En quelques mots, je veux tout de même évoquer ma rencontre avec Eva Gabrielsson.
A la demande du journal La Croix, j'ai retrouvé la "veuve" de Stieg Larsson le temps d'un entretien à Stockholm, alors qu'Actes Sud s'apprête à publier son récit autobiographique (sortie française lundi prochain, le 19 janvier). Ce livre - Millenium, Stieg et moi - fut donc au centre de la discussion, ainsi que Millenium, Stieg Larsson et elle, mais aussi la politique suédoise, la religion, la nature...
Etonnant tout de même que cette architecte-urbaniste ait choisi la maison d'édition française qui a commercialisé la trilogie, elle qui est fâchée avec tous ceux qui exploitent l'oeuvre de son compagnon, disparu en 2004, pour la transformer, dit-elle, en une "industrie". Je ne vais pas revenir ici sur la querelle envenimée qui continue à opposer Eva Gabrielsson au frère et au père de Stieg Larsson alliés à Nortstedts, l'éditeur suédois des trois polars. J'en avais déjà parlé sur ce blog.
Mais visiblement, la Suédoise s'est très bien entendue avec Actes Sud, et notamment avec Françoise Nyssen.
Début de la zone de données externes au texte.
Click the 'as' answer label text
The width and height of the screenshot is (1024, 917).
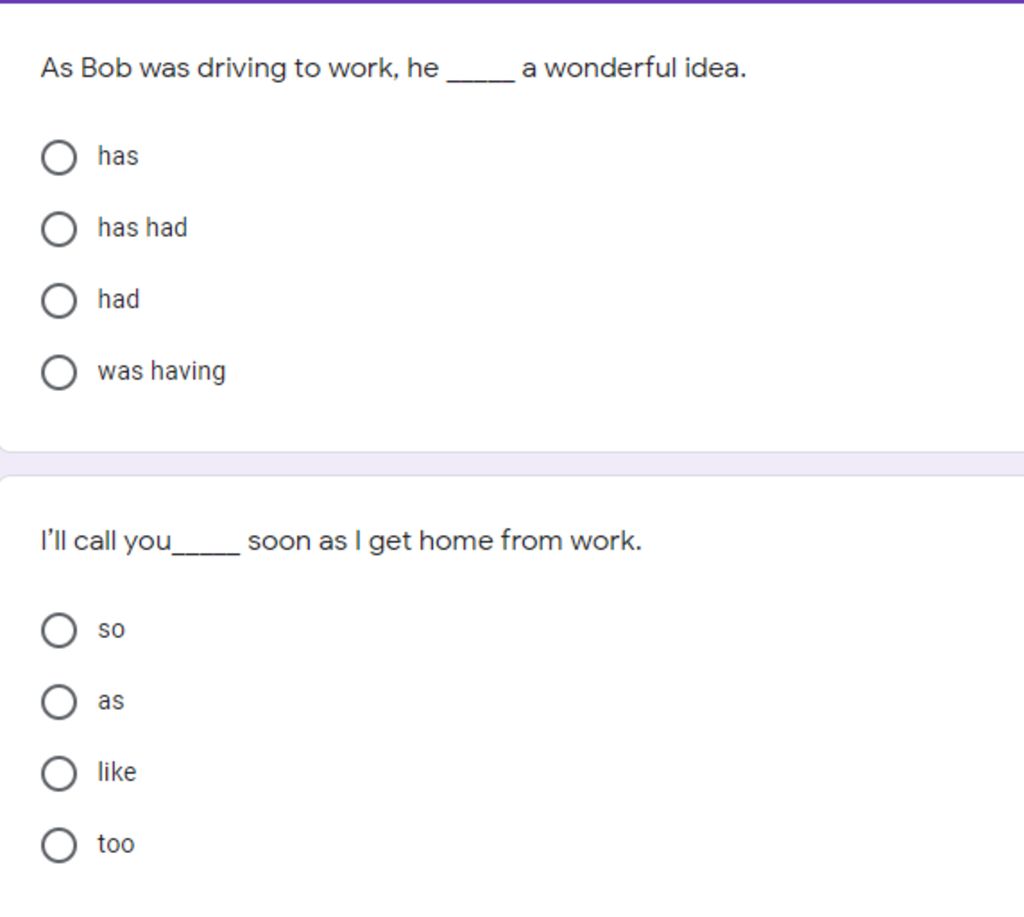click(111, 702)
Et d'une manière symbolique, en partageant la même maison d'édition que le grand amour de sa vie, elle reste proche de lui.
En tous cas, l'affaire de l'héritage Millenium est loin d'être classée, comme je le raconterai dans La Croix, sans doute la semaine prochaine. Et les fans de Lisbeth Salander et de Mikael Blomkvist qui espéraient la sortie d'un 4ème tome en seront pour leurs frais... Il existe bien environ 200 pages d'une suite à la triologie mais Eva Gabrielsson n'est pas prête du tout, à l'en croire, à les confier à Norstedts ni aux Larsson, lesquels jouissent des droits d'auteur, contrairemement à elle.
Dans l'article à venir, il sera aussi question d'une cérémonie magique au bord d'un quai, d'un corbeau salvateur et d'autres choses qui nous renverront à des croyances païennes... Mais de tout cela je compte bien reparler ici plus tard, le moment venu.
NB (17 janvier): Eva Gabrielsson sera le 27 janvier à Paris pour rencontrer les intéressés à l'Institut suédois, et le lendemain à Lyon, à la librairie Passages.